Collected data entries:
● ● ● ● ●

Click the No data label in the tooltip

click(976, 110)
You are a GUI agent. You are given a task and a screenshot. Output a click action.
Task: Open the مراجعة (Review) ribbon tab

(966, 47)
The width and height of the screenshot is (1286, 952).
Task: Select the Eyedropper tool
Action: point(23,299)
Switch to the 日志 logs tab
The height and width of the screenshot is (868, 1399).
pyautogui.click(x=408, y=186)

● ● ● ● ●

EXERCISE INSTRUCTIONS: Your answer must hold the line containing "You are a GUI" and all lines after it in the entries above, exactly, and nothing else.

EXERCISE OUTPUT:
You are a GUI agent. You are given a task and a screenshot. Output a click action.
Task: Open the مراجعة (Review) ribbon tab

(966, 47)
The width and height of the screenshot is (1286, 952).
Task: Select the Eyedropper tool
Action: point(23,299)
Switch to the 日志 logs tab
The height and width of the screenshot is (868, 1399).
pyautogui.click(x=408, y=186)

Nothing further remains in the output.